Federal Courts of Appeals from across the country are aligned in their expectations from police officers when conducting Terry stops and pat-downs. Of all these cases, the most important information that every police officer should consider is:

  • Training, training, training! Police departments need to refresh Terry stops and pat-down concepts periodically. A short but useful training can be discussing court cases on the matter. Training is part of the “experience” of police officers that the courts take into consideration when they are evaluating their Terry stops.
  • Not all encounters with citizens are Terry stops. However, police officers need to be mindful of their actions and their questions. If it is supposed to be a consensual encounter the officer cannot use their authority to impede the person’s ability to leave.
  • Not all Terry stops justify a pat-down search. Officers need to be able to articulate and provide separate sets of facts to justify the Terry stop and the pat-down search.
  • Always do your best to corroborate informants’ tips either by observation or by other sources before conducting Terry stops.

This publication is produced to provide general information on the topic presented. It is distributed with the understanding that the publisher (Daigle Law Group, LLC.) is not engaged in rendering legal or professional services. Although this publication is prepared by professionals, it should not be used as a substitute for professional services. If legal or other professional advice is required, the services of a professional should be sought


1 Terry v. Ohio, 392 U.S. 1 (1968).
2 US v. Hughart, 2016 U.S. App. LEXIS 6868 (10th Cir. 2016).
3 See US v. Hill, 2016 U.S. App. LEXIS 5073 (7th Cir. 2016).
4 See US v. Bridges, 626 Fed. Appx. 620 (6th Cir. 2015). In this case the Court of Appeals for the Sixth Circuit stated that the experience of the law enforcement officer must be taken into account in the reasonable suspicion analysis. In the Fourth Amendment context, officers may draw on their own experience and specialized training to make inferences from and deductions about the cumulative information available to them that might well elude an untrained person.
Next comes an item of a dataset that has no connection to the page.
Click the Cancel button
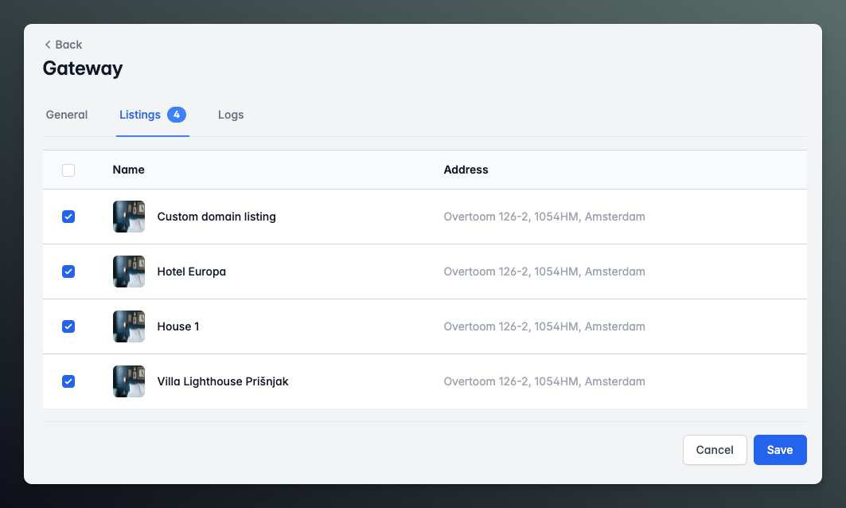 [x=714, y=450]
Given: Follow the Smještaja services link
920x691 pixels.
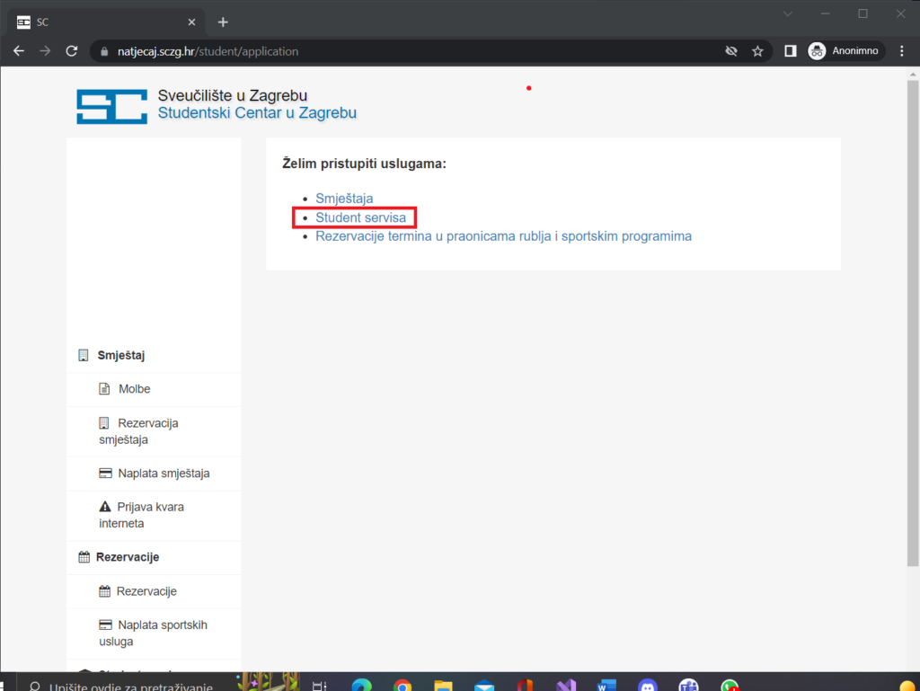Looking at the screenshot, I should (x=344, y=199).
5 2016 U.S. App. LEXIS 5392 (1st Cir. 2016)
6 2016 U.S. App. LEXIS 360 (11th Cir. 2016).
7 595 Fed. Appx. 81 (2nd Cir. 2015).
8 784 F.3d 784; 2015 (DC Cir. 2015).
9 791 F. 3d 424 (3rd Cir. 2014).
10 2016 U.S. App. LEXIS 1032 (5th Cir. 2016).
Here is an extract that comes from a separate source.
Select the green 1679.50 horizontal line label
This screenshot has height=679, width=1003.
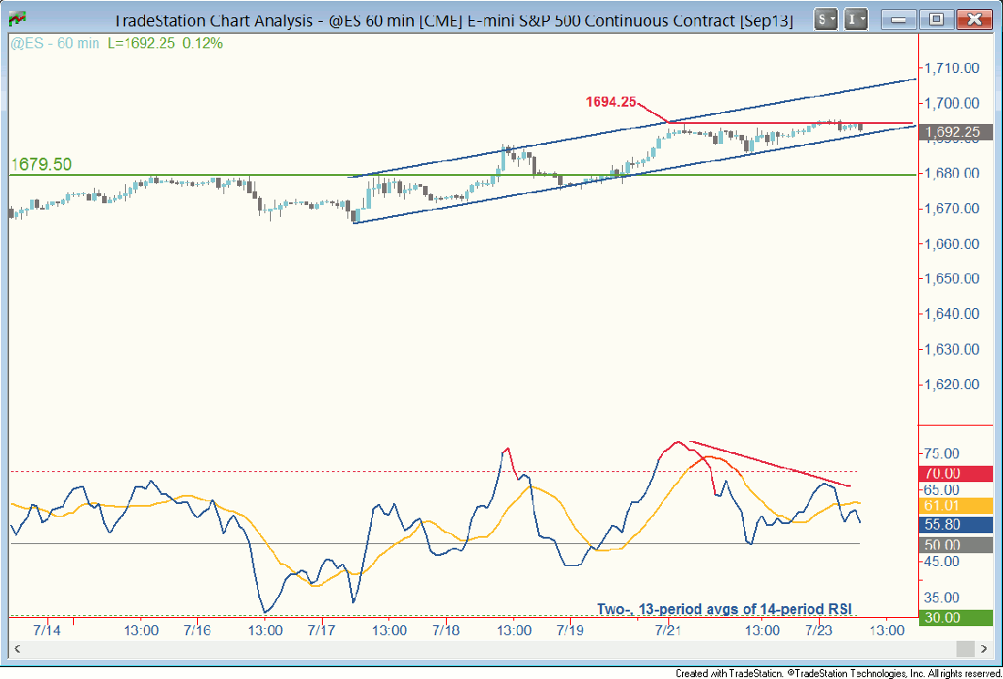coord(41,164)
11 812 F.3d 694 (8th Cir. 2016).
12 2016 U.S. App. LEXIS 6210 (9th Cir. 2016).
13 The Court of Appeals for the Tenth Circuit followed a similar reasoning in US v. Hughart, 2016 U.S. App. LEXIS 6868 (10th Cir. 2016), stating that a frisk is not the foregone conclusion of a lawful stop, and officers are required to have reasonable, articulable suspicion that an individual is armed and dangerous before performing a pat-down for weapons. The standard does not, however, require an officer be absolutely certain an individual is armed.